Claims data in PHRs

Today the Boston Globe has published an article about Dave deBronkart’s problem with claim data in his Google Health PHR. I think it is awesome that the main stream press is picking up on the problem of using billing data for clinical work!

A little digging reveals that there is an much better post over at that details exactly what his experience is.

I have been aware of this problem for some time. For me it all started when CVS Minuteclinic imported a ‘condition’ of ‘Blood Pressure Screening’ as  ‘Active’ condition onto my record.

Why did they do this? Because their system must have an ICD code for the purposes of billing for my procedure, even though I payed in cash.

One of the best things about being deeply involved in both FOSS Health IT and a blogger, is that when something hits the main stream press, I get to prove that ‘I told you so’ with reference to posts that are months or even years old. Heck, I bet that ‘I told you so’ feelings are a full 25% of my motivation to blog! That puts it way ahead of ‘joy of shameless self promotion’ and ‘muuust raaannt’ as motivation components!

The problem here is that the current diagnosis onotology system in the United States is based on billing data. With the migration to ICD 10, this problem will only get worse. Most doctors do not really understand how to use ICD 9, and ICD 10 is muuuch bigger.

I got wind of this article from the Modern Healthcare Health IT Strategist.


Two standards approved for pharmacy billing

          For those who do not follow ancient history (more than 2 years on the Internet) of the Free and Open Source health software movement, I got my start with FreeB, which was the first GPL medical billing engine. It was designed to help address the medical bill formatting problem. If you are not sure what that means then you should read the interview I gave to LinuxMedNews called Fred Trotter on Medical Billing, much of it is still relevant.
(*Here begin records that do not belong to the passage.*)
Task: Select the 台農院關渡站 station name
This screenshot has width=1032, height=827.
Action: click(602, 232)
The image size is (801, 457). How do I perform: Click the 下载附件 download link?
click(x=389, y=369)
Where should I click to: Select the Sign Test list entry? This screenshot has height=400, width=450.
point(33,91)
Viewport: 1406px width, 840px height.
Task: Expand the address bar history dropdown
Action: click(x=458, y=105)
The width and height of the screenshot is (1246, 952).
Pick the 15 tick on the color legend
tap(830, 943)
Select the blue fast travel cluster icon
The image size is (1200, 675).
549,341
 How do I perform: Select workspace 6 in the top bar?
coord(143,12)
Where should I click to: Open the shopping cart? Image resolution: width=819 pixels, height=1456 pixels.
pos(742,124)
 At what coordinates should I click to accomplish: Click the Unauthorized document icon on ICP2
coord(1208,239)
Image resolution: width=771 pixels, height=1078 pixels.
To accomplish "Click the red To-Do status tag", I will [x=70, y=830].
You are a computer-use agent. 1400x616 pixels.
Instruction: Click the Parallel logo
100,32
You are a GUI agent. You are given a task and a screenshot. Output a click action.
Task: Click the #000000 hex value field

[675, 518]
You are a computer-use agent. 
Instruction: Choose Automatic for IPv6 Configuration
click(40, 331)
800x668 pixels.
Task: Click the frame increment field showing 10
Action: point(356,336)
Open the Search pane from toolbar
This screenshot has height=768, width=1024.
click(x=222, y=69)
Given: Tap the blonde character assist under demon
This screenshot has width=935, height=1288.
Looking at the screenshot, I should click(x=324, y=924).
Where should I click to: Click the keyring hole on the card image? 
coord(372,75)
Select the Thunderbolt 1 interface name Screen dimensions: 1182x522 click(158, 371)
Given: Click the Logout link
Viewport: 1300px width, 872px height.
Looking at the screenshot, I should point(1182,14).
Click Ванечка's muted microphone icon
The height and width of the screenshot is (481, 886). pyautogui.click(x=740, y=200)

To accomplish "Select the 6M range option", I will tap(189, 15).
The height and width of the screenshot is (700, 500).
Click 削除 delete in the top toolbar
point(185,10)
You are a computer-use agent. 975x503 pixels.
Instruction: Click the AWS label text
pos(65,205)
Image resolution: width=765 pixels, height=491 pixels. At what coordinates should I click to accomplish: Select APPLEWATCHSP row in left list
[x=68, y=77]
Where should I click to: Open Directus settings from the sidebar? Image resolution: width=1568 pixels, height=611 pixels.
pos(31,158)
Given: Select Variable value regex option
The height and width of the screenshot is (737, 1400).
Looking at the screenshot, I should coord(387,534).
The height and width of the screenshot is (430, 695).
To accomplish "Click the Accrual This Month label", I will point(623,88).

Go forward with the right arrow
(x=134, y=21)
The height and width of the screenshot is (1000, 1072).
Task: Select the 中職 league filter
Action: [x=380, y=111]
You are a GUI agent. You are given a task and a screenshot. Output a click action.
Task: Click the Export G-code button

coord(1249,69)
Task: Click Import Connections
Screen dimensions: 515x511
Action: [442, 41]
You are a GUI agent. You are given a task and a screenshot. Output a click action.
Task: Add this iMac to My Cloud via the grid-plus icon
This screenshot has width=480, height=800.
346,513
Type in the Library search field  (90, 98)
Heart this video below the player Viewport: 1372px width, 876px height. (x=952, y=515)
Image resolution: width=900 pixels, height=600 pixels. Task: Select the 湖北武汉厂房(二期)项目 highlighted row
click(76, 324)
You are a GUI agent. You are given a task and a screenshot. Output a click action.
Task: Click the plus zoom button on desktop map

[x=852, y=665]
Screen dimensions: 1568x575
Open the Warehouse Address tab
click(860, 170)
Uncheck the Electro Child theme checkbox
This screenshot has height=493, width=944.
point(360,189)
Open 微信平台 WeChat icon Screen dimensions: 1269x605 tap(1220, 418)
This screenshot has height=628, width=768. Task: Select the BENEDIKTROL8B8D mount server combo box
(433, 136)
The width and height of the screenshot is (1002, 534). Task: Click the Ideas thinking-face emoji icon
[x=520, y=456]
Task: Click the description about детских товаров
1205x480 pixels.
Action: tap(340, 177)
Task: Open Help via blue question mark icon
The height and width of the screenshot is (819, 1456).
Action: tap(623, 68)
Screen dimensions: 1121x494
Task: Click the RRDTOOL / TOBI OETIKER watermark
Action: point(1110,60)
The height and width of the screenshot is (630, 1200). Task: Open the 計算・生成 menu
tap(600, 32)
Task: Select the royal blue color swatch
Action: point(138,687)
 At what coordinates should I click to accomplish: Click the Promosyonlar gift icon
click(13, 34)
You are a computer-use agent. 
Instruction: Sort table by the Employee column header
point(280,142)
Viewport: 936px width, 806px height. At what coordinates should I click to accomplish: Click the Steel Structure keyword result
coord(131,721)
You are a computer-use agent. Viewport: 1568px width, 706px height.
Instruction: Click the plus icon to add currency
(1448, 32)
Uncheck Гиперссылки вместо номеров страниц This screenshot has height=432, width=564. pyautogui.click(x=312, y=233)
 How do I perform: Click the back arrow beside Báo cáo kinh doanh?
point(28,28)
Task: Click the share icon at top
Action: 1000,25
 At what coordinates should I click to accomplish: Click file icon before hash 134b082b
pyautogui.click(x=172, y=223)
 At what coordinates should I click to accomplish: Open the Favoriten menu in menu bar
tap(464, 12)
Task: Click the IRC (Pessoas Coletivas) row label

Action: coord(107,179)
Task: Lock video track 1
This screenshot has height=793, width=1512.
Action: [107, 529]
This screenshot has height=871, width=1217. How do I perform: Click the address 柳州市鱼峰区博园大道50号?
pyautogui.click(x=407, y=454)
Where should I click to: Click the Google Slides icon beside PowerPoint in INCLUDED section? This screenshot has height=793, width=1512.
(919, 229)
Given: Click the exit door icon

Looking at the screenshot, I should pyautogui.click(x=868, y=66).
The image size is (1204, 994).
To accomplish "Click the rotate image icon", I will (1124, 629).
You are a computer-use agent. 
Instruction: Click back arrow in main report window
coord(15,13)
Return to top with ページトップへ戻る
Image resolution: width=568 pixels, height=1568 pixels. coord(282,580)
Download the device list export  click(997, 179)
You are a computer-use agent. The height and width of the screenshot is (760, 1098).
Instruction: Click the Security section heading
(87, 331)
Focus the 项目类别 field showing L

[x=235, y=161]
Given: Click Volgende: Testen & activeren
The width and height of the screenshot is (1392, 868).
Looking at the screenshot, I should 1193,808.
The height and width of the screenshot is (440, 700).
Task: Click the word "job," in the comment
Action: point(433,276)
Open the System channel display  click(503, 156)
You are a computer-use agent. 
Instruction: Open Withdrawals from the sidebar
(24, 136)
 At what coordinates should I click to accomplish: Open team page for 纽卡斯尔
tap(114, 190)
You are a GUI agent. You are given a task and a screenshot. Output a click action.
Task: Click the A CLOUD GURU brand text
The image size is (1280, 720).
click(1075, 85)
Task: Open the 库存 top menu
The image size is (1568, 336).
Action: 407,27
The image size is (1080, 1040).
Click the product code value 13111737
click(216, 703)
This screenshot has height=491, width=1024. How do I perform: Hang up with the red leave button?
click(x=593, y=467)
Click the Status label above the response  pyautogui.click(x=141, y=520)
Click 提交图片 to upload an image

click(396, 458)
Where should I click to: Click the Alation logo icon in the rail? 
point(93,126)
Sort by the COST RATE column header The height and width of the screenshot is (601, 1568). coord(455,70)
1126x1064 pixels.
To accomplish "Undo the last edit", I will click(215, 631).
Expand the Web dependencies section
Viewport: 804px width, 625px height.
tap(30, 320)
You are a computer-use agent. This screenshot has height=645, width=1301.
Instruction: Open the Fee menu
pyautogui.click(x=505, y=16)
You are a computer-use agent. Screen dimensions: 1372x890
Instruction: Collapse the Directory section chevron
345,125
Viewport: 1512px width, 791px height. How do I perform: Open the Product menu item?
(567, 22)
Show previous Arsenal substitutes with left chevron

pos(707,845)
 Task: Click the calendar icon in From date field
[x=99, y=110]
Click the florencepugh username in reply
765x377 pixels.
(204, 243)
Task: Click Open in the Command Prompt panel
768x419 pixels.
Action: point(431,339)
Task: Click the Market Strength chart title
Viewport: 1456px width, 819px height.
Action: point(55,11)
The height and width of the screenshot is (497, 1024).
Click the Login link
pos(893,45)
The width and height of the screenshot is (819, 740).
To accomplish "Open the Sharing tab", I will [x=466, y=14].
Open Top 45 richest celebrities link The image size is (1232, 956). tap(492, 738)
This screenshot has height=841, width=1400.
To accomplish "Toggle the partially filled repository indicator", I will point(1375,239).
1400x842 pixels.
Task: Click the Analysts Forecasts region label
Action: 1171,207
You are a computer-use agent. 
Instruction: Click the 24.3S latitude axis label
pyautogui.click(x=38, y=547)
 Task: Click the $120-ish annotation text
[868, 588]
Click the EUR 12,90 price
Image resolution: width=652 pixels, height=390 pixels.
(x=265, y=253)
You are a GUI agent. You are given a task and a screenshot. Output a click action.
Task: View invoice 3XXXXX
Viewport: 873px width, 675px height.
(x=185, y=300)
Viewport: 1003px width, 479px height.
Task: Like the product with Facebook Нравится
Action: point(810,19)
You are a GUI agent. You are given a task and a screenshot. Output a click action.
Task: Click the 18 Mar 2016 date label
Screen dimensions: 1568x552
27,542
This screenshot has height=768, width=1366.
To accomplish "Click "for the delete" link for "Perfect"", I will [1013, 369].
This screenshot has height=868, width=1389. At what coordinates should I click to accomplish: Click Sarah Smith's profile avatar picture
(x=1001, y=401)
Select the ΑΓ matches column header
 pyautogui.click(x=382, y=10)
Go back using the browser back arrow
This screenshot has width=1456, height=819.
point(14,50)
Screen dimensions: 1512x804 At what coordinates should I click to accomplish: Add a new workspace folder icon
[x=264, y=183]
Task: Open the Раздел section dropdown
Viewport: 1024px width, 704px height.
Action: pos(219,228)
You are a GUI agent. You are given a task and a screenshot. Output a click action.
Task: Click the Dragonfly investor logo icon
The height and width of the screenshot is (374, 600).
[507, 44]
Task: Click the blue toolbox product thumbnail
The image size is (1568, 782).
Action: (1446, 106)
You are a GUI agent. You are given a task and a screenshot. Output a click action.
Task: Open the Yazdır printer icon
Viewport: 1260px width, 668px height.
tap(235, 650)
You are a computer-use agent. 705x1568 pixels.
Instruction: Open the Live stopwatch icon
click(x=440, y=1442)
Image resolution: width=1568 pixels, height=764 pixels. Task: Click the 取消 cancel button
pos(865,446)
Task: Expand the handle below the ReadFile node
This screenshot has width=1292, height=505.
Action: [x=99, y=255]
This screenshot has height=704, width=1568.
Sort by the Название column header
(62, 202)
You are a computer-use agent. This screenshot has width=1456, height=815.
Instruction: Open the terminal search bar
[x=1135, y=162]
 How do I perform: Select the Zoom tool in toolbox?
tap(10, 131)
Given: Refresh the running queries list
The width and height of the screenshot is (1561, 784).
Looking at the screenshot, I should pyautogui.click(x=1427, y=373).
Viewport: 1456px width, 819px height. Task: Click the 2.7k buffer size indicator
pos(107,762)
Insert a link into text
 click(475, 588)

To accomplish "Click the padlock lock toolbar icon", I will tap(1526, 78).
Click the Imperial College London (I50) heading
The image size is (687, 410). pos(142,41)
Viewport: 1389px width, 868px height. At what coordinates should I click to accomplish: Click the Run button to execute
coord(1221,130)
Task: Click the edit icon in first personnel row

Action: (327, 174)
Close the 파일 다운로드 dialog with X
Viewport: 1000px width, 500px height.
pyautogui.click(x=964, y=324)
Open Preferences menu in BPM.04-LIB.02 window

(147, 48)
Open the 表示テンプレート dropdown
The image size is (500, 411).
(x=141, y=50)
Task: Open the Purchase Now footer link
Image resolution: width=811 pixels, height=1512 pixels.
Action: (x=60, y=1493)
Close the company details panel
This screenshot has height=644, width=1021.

So I got started with medical billing and I am still interested in it.

Joseph Conn (a reporter to follow if you are interested in Health IT) has just written an article detailing how HHS (who sets the billing standards in the U.S.) will allow two different standards for certain pharmacy billing systems.  This is the kind of thing that give me headaches, even though it is unlikely that I will need to support the new standards.

Part of the problem is that X12 is an old-school EDI transfer standard. It is hardly human readable, and it is pretty intimidating for the end-user. Much better would be an xml-based system.